[Entries taken from a collection]
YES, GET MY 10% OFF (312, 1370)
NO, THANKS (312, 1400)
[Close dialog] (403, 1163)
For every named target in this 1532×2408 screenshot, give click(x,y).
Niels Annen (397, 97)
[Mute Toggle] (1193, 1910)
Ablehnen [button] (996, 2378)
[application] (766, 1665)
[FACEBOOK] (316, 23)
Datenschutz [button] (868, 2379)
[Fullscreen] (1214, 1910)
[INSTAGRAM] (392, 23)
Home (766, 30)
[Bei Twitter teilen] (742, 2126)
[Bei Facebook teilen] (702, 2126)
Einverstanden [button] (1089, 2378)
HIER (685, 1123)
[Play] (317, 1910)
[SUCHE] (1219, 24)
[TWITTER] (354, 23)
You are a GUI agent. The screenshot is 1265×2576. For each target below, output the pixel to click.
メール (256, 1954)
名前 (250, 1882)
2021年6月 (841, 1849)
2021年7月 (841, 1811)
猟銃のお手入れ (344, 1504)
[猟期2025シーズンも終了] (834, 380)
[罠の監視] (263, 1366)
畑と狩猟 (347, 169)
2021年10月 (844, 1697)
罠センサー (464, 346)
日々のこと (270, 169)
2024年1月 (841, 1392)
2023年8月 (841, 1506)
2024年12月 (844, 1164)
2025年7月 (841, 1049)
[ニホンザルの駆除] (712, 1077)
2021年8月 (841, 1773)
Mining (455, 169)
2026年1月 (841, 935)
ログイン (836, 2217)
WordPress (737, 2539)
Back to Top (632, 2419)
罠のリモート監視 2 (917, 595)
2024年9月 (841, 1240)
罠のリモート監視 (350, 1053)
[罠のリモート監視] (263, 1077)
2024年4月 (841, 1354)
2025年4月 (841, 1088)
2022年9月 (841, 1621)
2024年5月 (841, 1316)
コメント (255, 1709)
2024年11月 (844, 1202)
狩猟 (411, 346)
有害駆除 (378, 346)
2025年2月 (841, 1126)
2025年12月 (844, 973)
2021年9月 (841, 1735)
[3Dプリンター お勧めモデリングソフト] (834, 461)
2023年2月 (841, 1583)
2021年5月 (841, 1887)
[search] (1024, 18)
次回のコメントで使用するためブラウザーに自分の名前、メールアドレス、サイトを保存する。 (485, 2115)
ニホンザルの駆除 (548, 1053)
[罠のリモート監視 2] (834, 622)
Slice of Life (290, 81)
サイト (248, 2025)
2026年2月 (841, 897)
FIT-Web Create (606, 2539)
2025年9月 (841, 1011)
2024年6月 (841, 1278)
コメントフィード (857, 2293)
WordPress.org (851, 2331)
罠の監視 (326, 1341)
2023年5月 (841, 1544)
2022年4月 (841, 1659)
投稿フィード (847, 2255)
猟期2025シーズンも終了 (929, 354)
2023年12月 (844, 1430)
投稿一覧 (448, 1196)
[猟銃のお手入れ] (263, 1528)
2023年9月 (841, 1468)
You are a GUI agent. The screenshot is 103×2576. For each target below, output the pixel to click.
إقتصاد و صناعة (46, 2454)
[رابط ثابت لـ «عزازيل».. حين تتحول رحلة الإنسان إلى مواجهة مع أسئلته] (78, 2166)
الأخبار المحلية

▶ _Task description_
Every one of the records is to be copied word for word.

▶ _Response to the task_
YES, GET MY 10% OFF (312, 1370)
NO, THANKS (312, 1400)
[Close dialog] (403, 1163)
For every named target in this 1532×2408 screenshot, give click(x,y).
Niels Annen (397, 97)
[Mute Toggle] (1193, 1910)
Ablehnen [button] (996, 2378)
[application] (766, 1665)
[FACEBOOK] (316, 23)
Datenschutz [button] (868, 2379)
[Fullscreen] (1214, 1910)
[INSTAGRAM] (392, 23)
Home (766, 30)
[Bei Twitter teilen] (742, 2126)
[Bei Facebook teilen] (702, 2126)
Einverstanden [button] (1089, 2378)
HIER (685, 1123)
[Play] (317, 1910)
[SUCHE] (1219, 24)
[TWITTER] (354, 23)
You are a GUI agent. The screenshot is 1265×2576. For each target below, output the pixel to click.
メール (256, 1954)
名前 (250, 1882)
2021年6月 (841, 1849)
2021年7月 (841, 1811)
猟銃のお手入れ (344, 1504)
[猟期2025シーズンも終了] (834, 380)
[罠の監視] (263, 1366)
畑と狩猟 (347, 169)
2021年10月 (844, 1697)
罠センサー (464, 346)
日々のこと (270, 169)
2024年1月 (841, 1392)
2023年8月 (841, 1506)
2024年12月 (844, 1164)
2025年7月 (841, 1049)
[ニホンザルの駆除] (712, 1077)
2021年8月 (841, 1773)
Mining (455, 169)
2026年1月 (841, 935)
ログイン (836, 2217)
WordPress (737, 2539)
Back to Top (632, 2419)
罠のリモート監視 2 (917, 595)
2024年9月 (841, 1240)
罠のリモート監視 (350, 1053)
[罠のリモート監視] (263, 1077)
2024年4月 (841, 1354)
2025年4月 (841, 1088)
2022年9月 (841, 1621)
2024年5月 (841, 1316)
コメント (255, 1709)
2024年11月 (844, 1202)
狩猟 (411, 346)
有害駆除 (378, 346)
2025年2月 (841, 1126)
2025年12月 (844, 973)
2021年9月 (841, 1735)
[3Dプリンター お勧めモデリングソフト] (834, 461)
2023年2月 (841, 1583)
2021年5月 (841, 1887)
[search] (1024, 18)
次回のコメントで使用するためブラウザーに自分の名前、メールアドレス、サイトを保存する。 (485, 2115)
ニホンザルの駆除 (548, 1053)
[罠のリモート監視 2] (834, 622)
Slice of Life (290, 81)
サイト (248, 2025)
2026年2月 (841, 897)
FIT-Web Create (606, 2539)
2025年9月 (841, 1011)
2024年6月 (841, 1278)
コメントフィード (857, 2293)
WordPress.org (851, 2331)
罠の監視 (326, 1341)
2023年5月 (841, 1544)
2022年4月 (841, 1659)
投稿フィード (847, 2255)
猟期2025シーズンも終了 (929, 354)
2023年12月 (844, 1430)
投稿一覧 (448, 1196)
[猟銃のお手入れ] (263, 1528)
2023年9月 (841, 1468)
You are a GUI agent. The screenshot is 103×2576. For each target below, output the pixel to click.
إقتصاد و صناعة (46, 2454)
[رابط ثابت لـ «عزازيل».. حين تتحول رحلة الإنسان إلى مواجهة مع أسئلته] (78, 2166)
الأخبار المحلية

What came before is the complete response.